Acetic acid (CH₃COOH) has a favourable negative enthalpy but its entropy is much more unfavourable than CCl₃COOH (-91.6 compared to -5.8 J/K/mol). This leads to a much more positive Gibbs free energy, meaning the dissociation of acetic acid is even less spontaneous so it is the weaker acid.
Dilute H₂SO₄ is a hydrating agent. A must be an alkene that is hydrated into the alcohol B. KMnO₄ is an oxidising agent. Tertiary alcohols cannot oxidise so B must be a primary or secondary alcohol. C is either an aldehyde, carboxylic acid or ketone as these are the possible products of oxidising an alcohol.
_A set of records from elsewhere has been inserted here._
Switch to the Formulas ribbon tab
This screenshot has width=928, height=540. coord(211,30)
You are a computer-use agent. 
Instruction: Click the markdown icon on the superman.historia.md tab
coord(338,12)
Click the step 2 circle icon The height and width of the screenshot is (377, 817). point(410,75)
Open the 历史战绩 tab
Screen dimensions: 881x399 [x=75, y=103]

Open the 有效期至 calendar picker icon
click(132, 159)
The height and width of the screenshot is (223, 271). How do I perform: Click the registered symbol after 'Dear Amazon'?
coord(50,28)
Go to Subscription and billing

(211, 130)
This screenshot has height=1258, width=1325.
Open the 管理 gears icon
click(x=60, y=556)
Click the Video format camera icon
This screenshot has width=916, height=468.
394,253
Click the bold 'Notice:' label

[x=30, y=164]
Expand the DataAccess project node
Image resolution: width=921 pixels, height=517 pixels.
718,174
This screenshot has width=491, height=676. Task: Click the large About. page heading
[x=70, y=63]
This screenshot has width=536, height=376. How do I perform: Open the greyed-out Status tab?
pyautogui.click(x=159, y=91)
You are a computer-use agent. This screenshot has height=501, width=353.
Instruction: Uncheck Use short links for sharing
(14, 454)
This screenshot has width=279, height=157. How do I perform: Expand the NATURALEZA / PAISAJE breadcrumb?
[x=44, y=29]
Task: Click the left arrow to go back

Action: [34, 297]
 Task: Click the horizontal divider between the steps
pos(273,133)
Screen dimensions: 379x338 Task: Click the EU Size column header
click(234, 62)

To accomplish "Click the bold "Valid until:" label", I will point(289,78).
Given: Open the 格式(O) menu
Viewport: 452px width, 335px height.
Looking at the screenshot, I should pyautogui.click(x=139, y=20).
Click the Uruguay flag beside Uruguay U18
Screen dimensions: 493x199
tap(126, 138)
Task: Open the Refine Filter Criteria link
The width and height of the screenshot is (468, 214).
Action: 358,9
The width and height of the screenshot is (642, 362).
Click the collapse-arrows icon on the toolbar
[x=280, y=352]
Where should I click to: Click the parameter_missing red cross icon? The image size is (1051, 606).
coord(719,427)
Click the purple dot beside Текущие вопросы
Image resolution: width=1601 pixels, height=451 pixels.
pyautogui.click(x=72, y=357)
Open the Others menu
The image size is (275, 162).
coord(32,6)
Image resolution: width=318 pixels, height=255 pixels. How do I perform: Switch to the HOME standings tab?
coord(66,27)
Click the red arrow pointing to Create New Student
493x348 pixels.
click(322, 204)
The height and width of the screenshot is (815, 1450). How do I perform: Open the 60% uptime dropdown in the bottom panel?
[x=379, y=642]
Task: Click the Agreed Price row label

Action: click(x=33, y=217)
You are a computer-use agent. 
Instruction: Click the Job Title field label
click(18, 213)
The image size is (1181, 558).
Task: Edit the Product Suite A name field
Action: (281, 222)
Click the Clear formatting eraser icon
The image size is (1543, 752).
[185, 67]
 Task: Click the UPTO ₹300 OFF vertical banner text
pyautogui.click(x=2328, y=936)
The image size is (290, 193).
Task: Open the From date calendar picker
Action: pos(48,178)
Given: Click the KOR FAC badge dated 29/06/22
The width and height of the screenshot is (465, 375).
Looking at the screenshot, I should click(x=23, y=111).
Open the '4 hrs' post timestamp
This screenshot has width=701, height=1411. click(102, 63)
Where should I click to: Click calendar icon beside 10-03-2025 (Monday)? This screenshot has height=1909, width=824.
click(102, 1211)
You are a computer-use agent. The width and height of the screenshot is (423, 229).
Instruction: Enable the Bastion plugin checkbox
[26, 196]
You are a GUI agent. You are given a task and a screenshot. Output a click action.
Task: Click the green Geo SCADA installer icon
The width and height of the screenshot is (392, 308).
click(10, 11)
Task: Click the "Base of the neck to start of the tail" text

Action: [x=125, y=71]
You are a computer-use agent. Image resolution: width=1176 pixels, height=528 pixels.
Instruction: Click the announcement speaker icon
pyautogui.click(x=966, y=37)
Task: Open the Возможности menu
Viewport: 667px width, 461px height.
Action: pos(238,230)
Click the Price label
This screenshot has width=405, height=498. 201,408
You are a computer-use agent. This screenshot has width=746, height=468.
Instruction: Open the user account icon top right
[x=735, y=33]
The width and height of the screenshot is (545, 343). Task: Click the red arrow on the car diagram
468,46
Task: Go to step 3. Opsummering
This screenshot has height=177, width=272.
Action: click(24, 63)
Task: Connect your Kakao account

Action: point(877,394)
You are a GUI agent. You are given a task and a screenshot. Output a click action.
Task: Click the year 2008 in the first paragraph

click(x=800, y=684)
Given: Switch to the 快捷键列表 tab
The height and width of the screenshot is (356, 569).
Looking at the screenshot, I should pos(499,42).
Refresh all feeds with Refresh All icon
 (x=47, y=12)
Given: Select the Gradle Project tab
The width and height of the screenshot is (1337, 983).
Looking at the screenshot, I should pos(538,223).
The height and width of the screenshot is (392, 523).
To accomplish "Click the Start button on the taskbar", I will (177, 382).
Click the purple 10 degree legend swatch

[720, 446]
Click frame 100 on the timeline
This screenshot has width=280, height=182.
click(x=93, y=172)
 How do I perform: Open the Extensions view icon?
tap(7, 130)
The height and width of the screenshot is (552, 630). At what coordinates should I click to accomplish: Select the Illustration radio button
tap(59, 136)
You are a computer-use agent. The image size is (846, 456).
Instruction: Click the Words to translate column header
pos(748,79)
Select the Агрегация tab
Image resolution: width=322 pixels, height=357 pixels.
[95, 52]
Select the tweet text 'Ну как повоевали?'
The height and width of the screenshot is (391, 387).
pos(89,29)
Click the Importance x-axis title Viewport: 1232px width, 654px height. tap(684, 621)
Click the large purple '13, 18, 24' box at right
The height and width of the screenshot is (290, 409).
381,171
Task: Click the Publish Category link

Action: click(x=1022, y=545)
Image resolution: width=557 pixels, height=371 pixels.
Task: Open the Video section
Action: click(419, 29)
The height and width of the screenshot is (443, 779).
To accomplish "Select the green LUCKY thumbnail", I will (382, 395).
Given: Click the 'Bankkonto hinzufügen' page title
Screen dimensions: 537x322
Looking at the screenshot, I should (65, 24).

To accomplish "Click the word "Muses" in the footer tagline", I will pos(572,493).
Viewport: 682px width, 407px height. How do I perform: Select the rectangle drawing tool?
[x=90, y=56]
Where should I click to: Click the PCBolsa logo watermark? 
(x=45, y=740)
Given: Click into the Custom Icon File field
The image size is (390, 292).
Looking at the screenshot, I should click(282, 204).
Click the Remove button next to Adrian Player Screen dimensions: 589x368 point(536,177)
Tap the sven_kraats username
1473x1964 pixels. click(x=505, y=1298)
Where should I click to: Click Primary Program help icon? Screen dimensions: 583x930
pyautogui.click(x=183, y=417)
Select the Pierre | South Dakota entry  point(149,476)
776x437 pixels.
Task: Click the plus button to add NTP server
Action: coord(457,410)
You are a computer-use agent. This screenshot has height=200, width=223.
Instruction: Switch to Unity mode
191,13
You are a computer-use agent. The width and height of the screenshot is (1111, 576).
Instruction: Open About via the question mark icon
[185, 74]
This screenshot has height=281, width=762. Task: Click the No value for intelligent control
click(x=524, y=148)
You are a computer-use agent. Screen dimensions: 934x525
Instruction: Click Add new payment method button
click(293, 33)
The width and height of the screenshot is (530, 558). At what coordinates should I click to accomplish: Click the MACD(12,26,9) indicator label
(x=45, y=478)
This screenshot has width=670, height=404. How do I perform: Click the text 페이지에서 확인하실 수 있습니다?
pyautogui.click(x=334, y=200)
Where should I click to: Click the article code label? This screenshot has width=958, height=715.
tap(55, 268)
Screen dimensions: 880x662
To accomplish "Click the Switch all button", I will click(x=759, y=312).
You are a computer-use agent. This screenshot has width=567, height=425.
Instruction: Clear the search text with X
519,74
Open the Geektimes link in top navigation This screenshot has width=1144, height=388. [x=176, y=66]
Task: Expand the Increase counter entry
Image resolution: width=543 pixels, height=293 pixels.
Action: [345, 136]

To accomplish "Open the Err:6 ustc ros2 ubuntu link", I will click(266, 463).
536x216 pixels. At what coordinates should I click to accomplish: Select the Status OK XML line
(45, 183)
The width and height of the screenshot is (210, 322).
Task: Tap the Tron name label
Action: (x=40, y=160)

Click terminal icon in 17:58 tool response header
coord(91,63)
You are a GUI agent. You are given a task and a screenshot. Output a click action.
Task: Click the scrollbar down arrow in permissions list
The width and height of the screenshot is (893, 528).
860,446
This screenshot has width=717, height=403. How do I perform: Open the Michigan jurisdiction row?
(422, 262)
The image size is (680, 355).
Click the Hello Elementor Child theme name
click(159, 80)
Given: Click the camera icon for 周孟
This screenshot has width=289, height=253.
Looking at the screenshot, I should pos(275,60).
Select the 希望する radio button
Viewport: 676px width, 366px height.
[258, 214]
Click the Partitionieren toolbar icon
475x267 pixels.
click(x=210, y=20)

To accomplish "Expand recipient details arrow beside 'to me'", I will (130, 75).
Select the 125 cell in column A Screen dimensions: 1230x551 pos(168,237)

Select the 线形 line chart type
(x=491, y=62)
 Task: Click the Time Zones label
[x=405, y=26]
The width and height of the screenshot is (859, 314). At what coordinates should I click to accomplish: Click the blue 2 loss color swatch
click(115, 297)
The general formula for an alkene is CₙH₂ₙ. If the molar mass of A is 84.156 g/mol, the alkene must be hexene.
12.01 x n + 1.008 x 2n = 84.156
14.026n = 84.156
n = 84.156/14.026 = 6
The ¹³C NMR spectrum of A shows only 3 unique carbon environments, indicating a symmetrical structure that allows multiple carbons to have the same environment. The double bond must be between carbons 3 and 4. Compound A is 3-hexene.
Since 3-hexene is symmetrical, hydrating it will produce 3-hexanol which is Compound B. Markovnikov’s rule does not apply. This is confirmed by the infrared spectrum which shows a broad peak at 3400 cm⁻¹ for an OH group of an alcohol.
3-hexanol is a secondary alcohol and oxidising it will produce 3-hexanone, which is Compound C. The ¹H NMR spectrum of C has two peaks between 2.0 and 2.6 ppm but no peak between 9.4 to 10.0 ppm or 9.0 to 13.0 ppm. This confirms that Compound C must be a ketone and not an aldehyde or carboxylic acid. Because the double bond in the original alkene (Compound A) was not on a terminal carbon, an aldehyde or carboxylic acid cannot be produced anyway.
Compound A is 3-hexene, B is 3-hexanol and C is 3-hexanone.
Q = [CO₂]/[CO]² = (1.21 x 10⁻³)/(1.10 x 10⁻²)² = 10.0
Q = K so the system is at equilibrium.